▸ Potongan Teks:
######
Mantan Komisioner KPK Ungkap Carut Marut Prapenuntutan
Utama

Mantan Komisioner KPK Ungkap Carut Marut Prapenuntutan

Perlu dirancang sistem komunikasi penyidik dan penuntut secara aktif dan efektif.

Oleh:
AGUS SAHBANI
Bacaan 2 Menit
Mantan Komisioner KPK Bibit Samad Rianto dan Chandra M. Hamzah memberikan keterangan dalam perkara pengujian KUHAP, Rabu (13/4) di Ruang Sidang Pleno Gedung MK. Foto: Humas MK
Mantan Komisioner KPK Bibit Samad Rianto dan Chandra M. Hamzah memberikan keterangan dalam perkara pengujian KUHAP, Rabu (13/4) di Ruang Sidang Pleno Gedung MK. Foto: Humas MK
Sidang lanjutan uji materi beberapa pasal dalam KUHAP terkait proses pemeriksaan berkas perkara dalam proses prapenuntutan (penyidikan-penuntutan) kembali digelar di Mahkamah Konstitusi (MK). Sidang kali ini mengagendakan keterangan Bibit Samad Rianto dan Chandra M Hamzah. Intinya, dua mantan pimpinan KPK jilid I ini memaparkan pengalaman mereka ketika menjabat pimpinan KPK. Samad juga punya pengalaman di kepolisian.
######
▸ Entri yang Disediakan:
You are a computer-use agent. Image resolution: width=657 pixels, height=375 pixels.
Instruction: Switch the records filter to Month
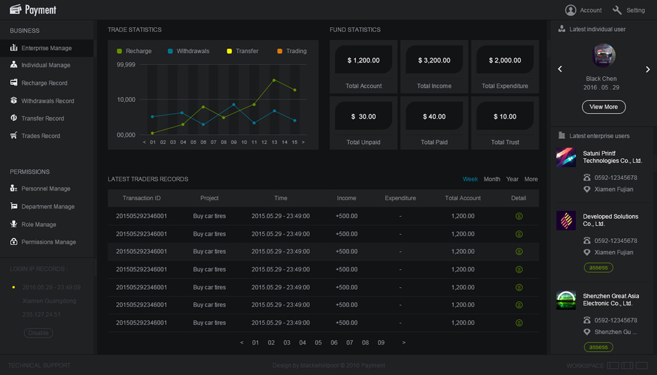click(492, 179)
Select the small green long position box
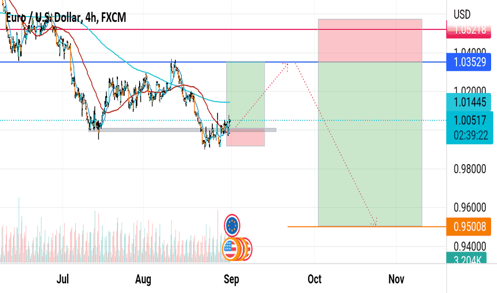This screenshot has width=497, height=293. [x=245, y=95]
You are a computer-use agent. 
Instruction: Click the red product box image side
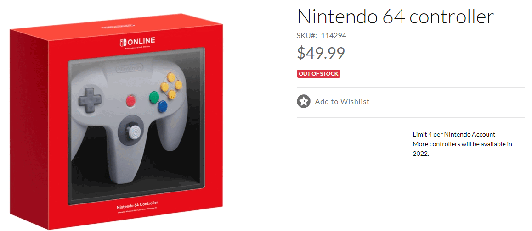[29, 129]
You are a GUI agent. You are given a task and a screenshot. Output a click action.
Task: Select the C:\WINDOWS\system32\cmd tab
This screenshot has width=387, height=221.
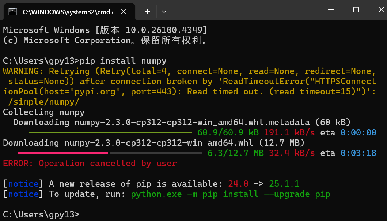(66, 11)
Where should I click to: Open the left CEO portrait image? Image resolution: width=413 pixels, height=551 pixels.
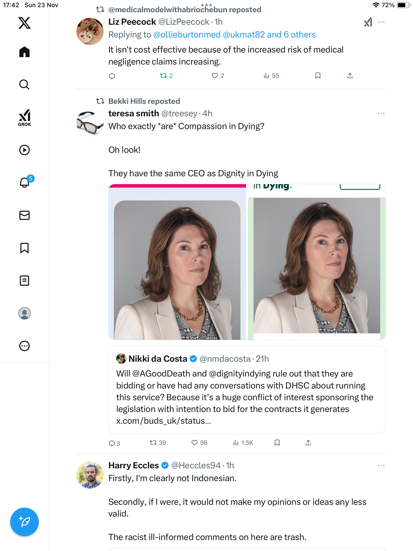click(177, 270)
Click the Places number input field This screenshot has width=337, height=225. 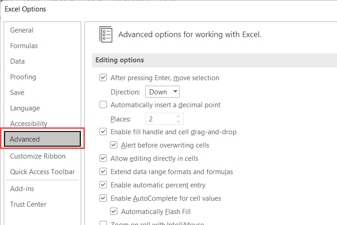pos(160,119)
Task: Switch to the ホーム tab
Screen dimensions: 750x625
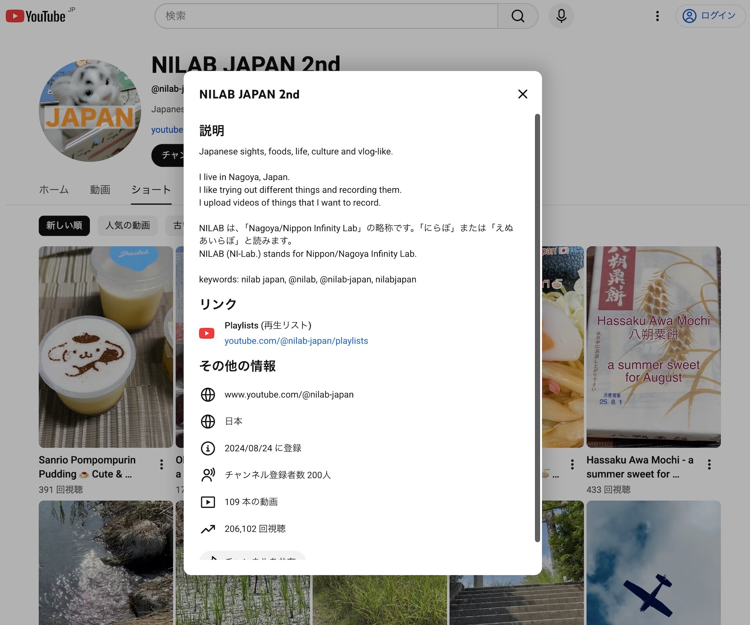Action: pyautogui.click(x=54, y=190)
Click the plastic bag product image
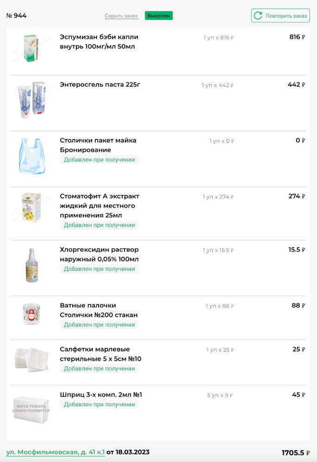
######
▸ Langkah Kerja:
(a) Menurut potongan teks, di ruang mana Bibit Samad Rianto dan Chandra M. Hamzah memberikan keterangan?
(b) Ringkas paragraf dalam potongan teks yang diawali "Sidang lanjutan uji materi" menjadi dua kalimat tanpa menghilangkan fakta utamanya.

▸ Hasil Tiap Tugas:
(a) Di Ruang Sidang Pleno Gedung MK.

(b) Mahkamah Konstitusi kembali menggelar sidang uji materi sejumlah pasal KUHAP tentang pemeriksaan berkas perkara dalam prapenuntutan (penyidikan-penuntutan). Agendanya adalah keterangan Bibit Samad Rianto dan Chandra M Hamzah, dua mantan pimpinan KPK jilid I, yang memaparkan pengalaman mereka semasa menjabat, sementara Samad juga berpengalaman di kepolisian.